With the rapid popularity of lithium-ion batteries for civilian use and the large-scale application of electric vehicles in the future, battery safety issues have become increasingly prominent. Organic electrolytes are extremely flammable substances. Overheating and overcharging and discharging of the battery may cause the burning of the electrolyte or even the explosion of the battery. Therefore, the battery overcharging problem must be considered when designing the battery, and appropriate measures should be taken to prevent the battery from overcharging.
Overcharging will not only cause a series of side reactions in the positive and negative electrodes and electrolyte of the lithium-ion battery, resulting in the loss of active materials and electrolyte consumption, resulting in the loss of battery capacity, and more likely to cause safety issues. The internal temperature of the battery will increase significantly during charging and use. The overcharge and overdischarge of the battery will cause the violent decomposition of the electrolyte, and at the same time, accompanied by the generation of a large amount of heat and gas, the internal temperature and pressure of the battery will increase. Therefore, the safety protection of the battery is mainly considered from the three aspects of battery voltage, internal temperature and internal air pressure. From the perspective of electrolyte, the safety measures taken can be divided into two aspects: inside the electrolyte and outside the electrolyte. At present, commercial lithium-ion batteries generally have taken safety protection measures in addition to the electrolyte, including the following aspects.
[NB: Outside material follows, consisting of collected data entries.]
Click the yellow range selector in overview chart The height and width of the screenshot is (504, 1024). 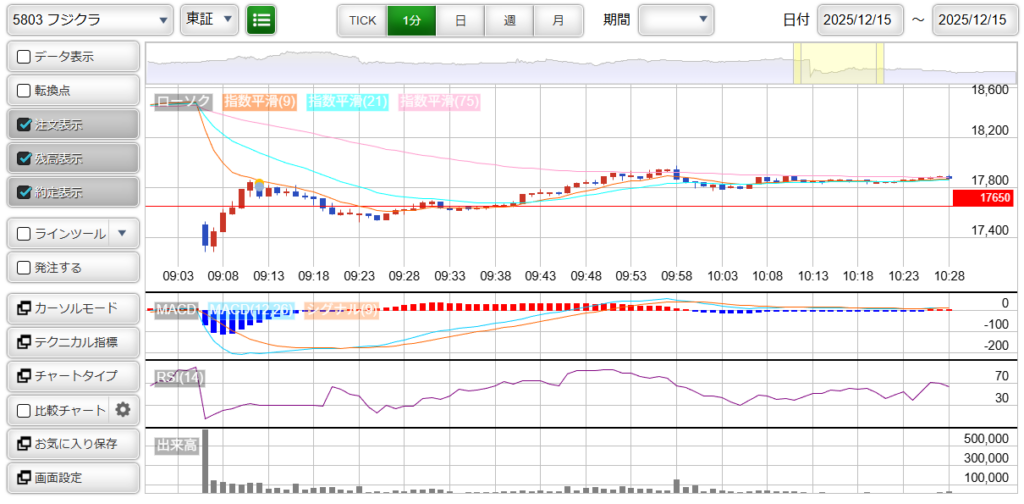click(x=838, y=64)
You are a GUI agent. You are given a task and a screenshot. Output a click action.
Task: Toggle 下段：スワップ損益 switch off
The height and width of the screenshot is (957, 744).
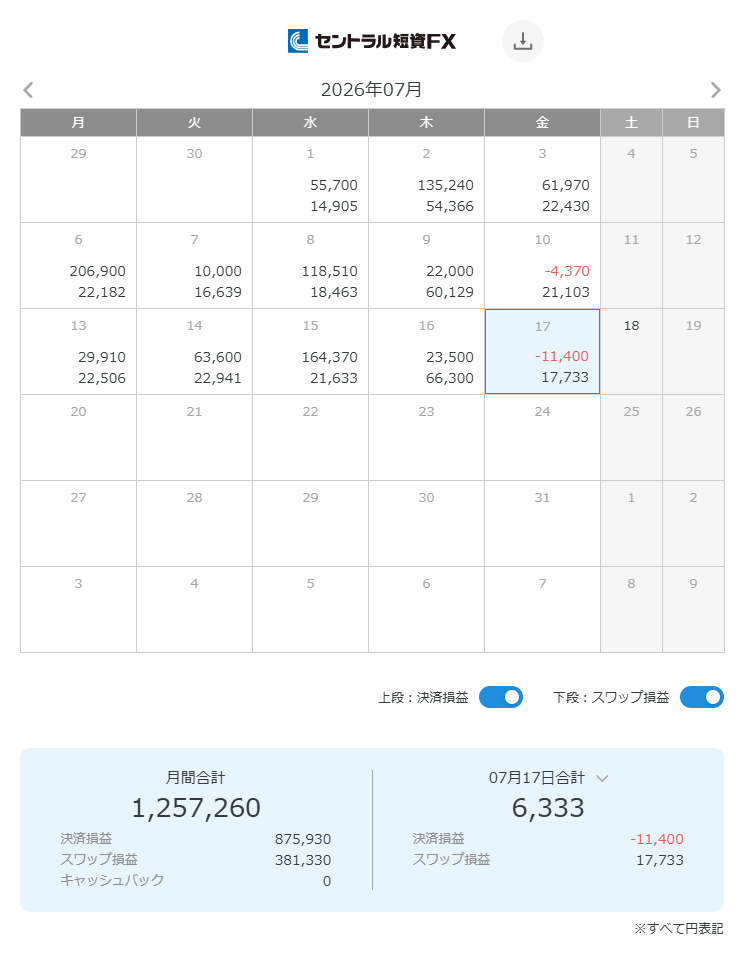[x=702, y=697]
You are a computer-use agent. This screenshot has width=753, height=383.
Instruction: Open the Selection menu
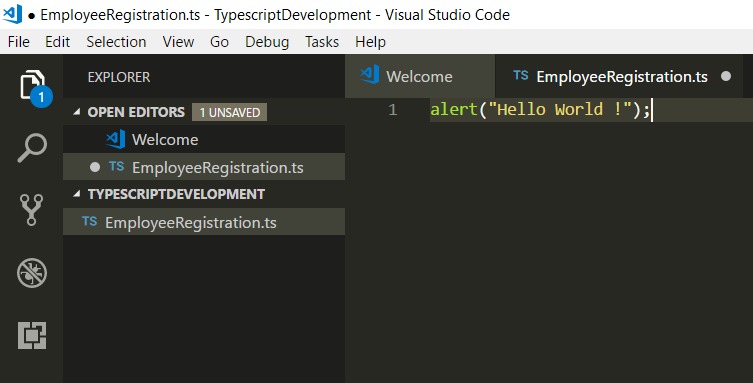click(x=116, y=42)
①Explosion-proof valve. When the internal pressure of the battery increases abnormally, the explosion-proof valve deforms and cuts off the lead wire placed inside the battery for connection, and the battery stops charging.
② Diaphragm with self-closing mechanism. The polymer separator of a liquid lithium ion battery is usually a porous membrane.
Under normal circumstances, ions can freely pass through these micropores to achieve charge exchange between the positive and negative electrodes. But when the internal temperature of the battery rises to a certain threshold, the polymer film will melt, and the micropores will close by themselves, blocking the micropores used as the transmission channel, so that the charging process is terminated, and the safety problems that may be caused by the high internal temperature of the battery are avoided. Of course the service life of the battery also ends. In this regard, there are some polymer materials to choose from. For example, polypropylene has a melting point of 155°C and polyethylene has a melting point of 130°C.
③ Positive temperature coefficient (PTC) components. This is a method that comprehensively considers the temperature and pressure inside the battery, installs PTC components in the battery, and realizes the automatic protection function of the battery. The basic principle is: during the charging process, when the temperature inside the battery rises, the PTC element will output a higher resistance, open the vent, release the gas in the battery and/or divide the battery pressure, so that the battery itself cannot continue to be charged (that is, the voltage falling between the positive and negative poles of the battery is still a safe voltage).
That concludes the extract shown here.